• _TEXTE FOURNI_
---+---

Certes, les primaires socialistes mettent la droite mal à l'aise. Cela nous offre un festival de fadaises dont certaines méritent d'être encadrées.
L'une des plus sophistes consiste à dire que si la gauche doit recourir à des primaires, c'est qu'elle ne possède pas de candidat naturel, alors que la droite, elle, en posséderait un.
Ce qui semble très théorique, parce que dans la pratique, il y a plutôt bousculade autour de fauteuil de candidat naturel : au début, c'était clairement Sarko, mais depuis quelque temps et quelques échecs, vu l'agitation autour de Borloo, Jupé, Copé, Fillon et quelques autres, on se demande si elle aussi, ne devrait pas se départager par des primaires...
L'autre non-sens a été brillamment développé par Copé hier à la télévision. Oui, vous savez, Copé, celui qui apporte son soutien aux 80 députés et 135 sénateurs qui prennent des mesures dénoncées par toutes les associations de lutte contre l'homophobie , le vautour de Meaux pour les littéraires, le roquet de Seine et Marne pour les intimes, a sorti sa calculette : « Les primaires ont permis à quatre Français sur cent de s'exprimer sur le candidat de la gauche ». Ce qu'il trouve peu.
Mais c'est une foule immense à côté des douze convives du Fouquet's qui ont élu Sarko candidat naturel en 2007, non ?
Parce qu'à l'UMP, ce n'est pas la droite tantôt populaire, tantôt populiste qui fait la pluie et le beau temps ?
Voilà un parti qui flirte avec le Front National depuis des lustres, balançant entre le « rien de commun » et le « certaines valeurs partagées » et il vient nous dire qui doit faire la loi à gauche en taxant Montebourg d’extrême gauchisme ?

---+---

(Enregistrements issus d'une collection)
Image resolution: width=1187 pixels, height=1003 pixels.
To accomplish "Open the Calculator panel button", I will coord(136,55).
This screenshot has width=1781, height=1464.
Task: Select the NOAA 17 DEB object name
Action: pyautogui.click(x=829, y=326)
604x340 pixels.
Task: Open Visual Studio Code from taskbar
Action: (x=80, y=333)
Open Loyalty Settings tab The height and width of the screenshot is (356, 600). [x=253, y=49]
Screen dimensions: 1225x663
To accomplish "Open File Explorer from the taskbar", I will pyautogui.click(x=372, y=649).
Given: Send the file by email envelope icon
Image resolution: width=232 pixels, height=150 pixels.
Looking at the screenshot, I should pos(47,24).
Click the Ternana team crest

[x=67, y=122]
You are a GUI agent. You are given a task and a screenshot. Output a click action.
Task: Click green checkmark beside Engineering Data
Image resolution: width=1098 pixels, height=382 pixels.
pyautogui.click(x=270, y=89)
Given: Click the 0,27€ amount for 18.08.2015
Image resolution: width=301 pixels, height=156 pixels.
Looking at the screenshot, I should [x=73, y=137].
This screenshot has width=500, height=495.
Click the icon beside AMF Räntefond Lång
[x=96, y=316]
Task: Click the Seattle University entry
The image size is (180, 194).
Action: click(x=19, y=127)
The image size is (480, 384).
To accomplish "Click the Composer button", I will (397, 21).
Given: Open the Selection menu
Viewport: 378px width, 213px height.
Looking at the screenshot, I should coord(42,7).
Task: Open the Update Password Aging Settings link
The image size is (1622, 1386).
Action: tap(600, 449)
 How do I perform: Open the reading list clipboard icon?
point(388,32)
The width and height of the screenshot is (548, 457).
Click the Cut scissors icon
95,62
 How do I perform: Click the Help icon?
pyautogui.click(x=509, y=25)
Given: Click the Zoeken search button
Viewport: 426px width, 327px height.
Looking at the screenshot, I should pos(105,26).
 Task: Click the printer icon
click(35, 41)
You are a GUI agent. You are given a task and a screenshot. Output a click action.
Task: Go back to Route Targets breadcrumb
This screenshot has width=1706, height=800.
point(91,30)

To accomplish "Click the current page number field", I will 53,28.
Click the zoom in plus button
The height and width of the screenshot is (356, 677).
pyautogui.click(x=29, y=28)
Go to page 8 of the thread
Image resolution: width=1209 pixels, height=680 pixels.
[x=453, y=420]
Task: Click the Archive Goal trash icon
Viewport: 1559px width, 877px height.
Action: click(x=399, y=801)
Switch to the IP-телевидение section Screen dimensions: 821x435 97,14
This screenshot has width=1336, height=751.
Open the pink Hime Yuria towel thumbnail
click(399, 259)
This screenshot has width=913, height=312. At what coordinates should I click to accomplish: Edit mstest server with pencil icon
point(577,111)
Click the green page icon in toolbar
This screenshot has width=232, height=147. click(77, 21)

---+---

• _CONSIGNE A_
Veuillez recopier les enregistrements en commençant à la ligne qui contient « This screenshot has width=1336, height=751. » et en terminant à la fin des enregistrements, en remplaçant « pink » par « blue ». Le reste ne doit pas changer.
• _CONSIGNE B_
Prolongez le texte sur les primaires socialistes à partir de sa dernière phrase.

• _RÉPONSE A_
This screenshot has width=1336, height=751.
Open the blue Hime Yuria towel thumbnail
click(399, 259)
This screenshot has width=913, height=312. At what coordinates should I click to accomplish: Edit mstest server with pencil icon
point(577,111)
Click the green page icon in toolbar
This screenshot has width=232, height=147. click(77, 21)

• _RÉPONSE B_
Il y en a qui collectionnent les timbres, voire les valises ou les enveloppes, Nadine Morano collectionne les occasions de se taire manquées. Et puis, qu'est-ce que ça peut lui faire, la manière dont le PS arbitre les options de son candidat, attendu qu'avant même de les connaître, elle proclame hautement qu'elle s'y opposera ?
N'oublions pas, au hit-parade du « faites ce que je dis, pas ce que je fais», Marine LePen qui vient déclarer hier soir à la télévision que le succès de ces primaires est le signe que « les Français souhaitent s'exprimer »...
Dommage qu'elle ne leur ait pas demandé leur avis avant de se faire nommer par son papa présidente du parti familial, dans un cénacle encore plus restreint qu'un tour de table du Fouquet's...
Cela pose néanmoins le problème de fond de la démocratie, qui est, à gauche comme à droite d'ailleurs, un déchirement plus ou moins douloureux entre idéologie et réalité politique.
Plus ou moins douloureux car à droite, c'est la quadrature du cercle : il faut empêcher les foules béates de comprendre qu'il ne suffit pas d'être citoyen d'un pays riche pour être riche, qu'on peut travailler dans une entreprise pétée d'oseille tout en restant un travailleur pauvre et appartenir à des familles de plus en plus cosmopolites en cultivant opiniâtrement des valeurs gauloises.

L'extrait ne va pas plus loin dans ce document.